Pisistrate. Eh bien, à neuf heures du soir, ici dans le Strand, jeudi prochain. Je puis d’ici là trouver quelque chose qui vous convienne. En attendant… »

Il glisse sa bourse dans la main de l’étranger.

N. B. La bourse n’est pas des mieux garnies.

L’étranger, de l’air de quelqu’un qui vous accorde une faveur, met la bourse dans sa poche. Il y a quelque chose de si frappant dans cette absence de toute émotion au moment où ce secours inespéré l’arrache à la faim, que Pisistrate s’écrie :

« Je ne sais pourquoi j’ai un caprice pour vous, M. Affronte-diable, si c’est là le nom qui vous plaît le mieux. Le bois dont vous êtes fait paraît tortu et plein de nœuds ; et pourtant je crois que, dans les mains d’un sculpteur habile, il aurait beaucoup de prix.

L’étranger, surpris.

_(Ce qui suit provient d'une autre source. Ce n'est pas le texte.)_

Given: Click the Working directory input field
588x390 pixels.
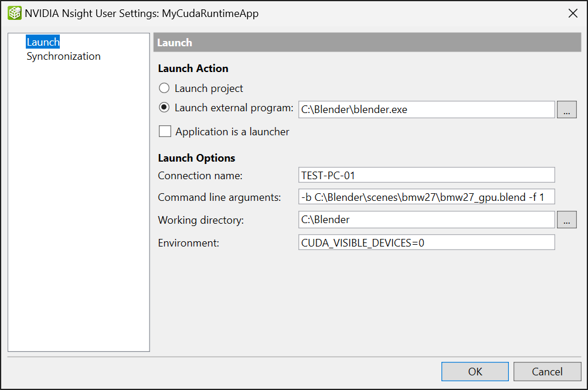Looking at the screenshot, I should point(426,220).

Le croyez-vous ? le croyez-vous en vérité ? Je ne pense pas que personne, avant vous, ait eu cette opinion de moi. Mais je suppose que le bois dont on fait une potence pourrait aussi bien devenir le mât d’un vaisseau de guerre. Toutefois je vais vous dire d’où vient que vous avez ce caprice pour moi : c’est que les forts sympathisent avec les forts. Vous aussi, vous pourriez subjuguer la fortune.

Pisistrate. Arrêtez ! S’il en est ainsi, s’il y a sympathie entre nous, il devrait y avoir amitié réciproque. Eh bien, dites que cette amitié existe chez vous ; car si je puis toucher votre cœur, vous êtes déjà à moitié sauvé.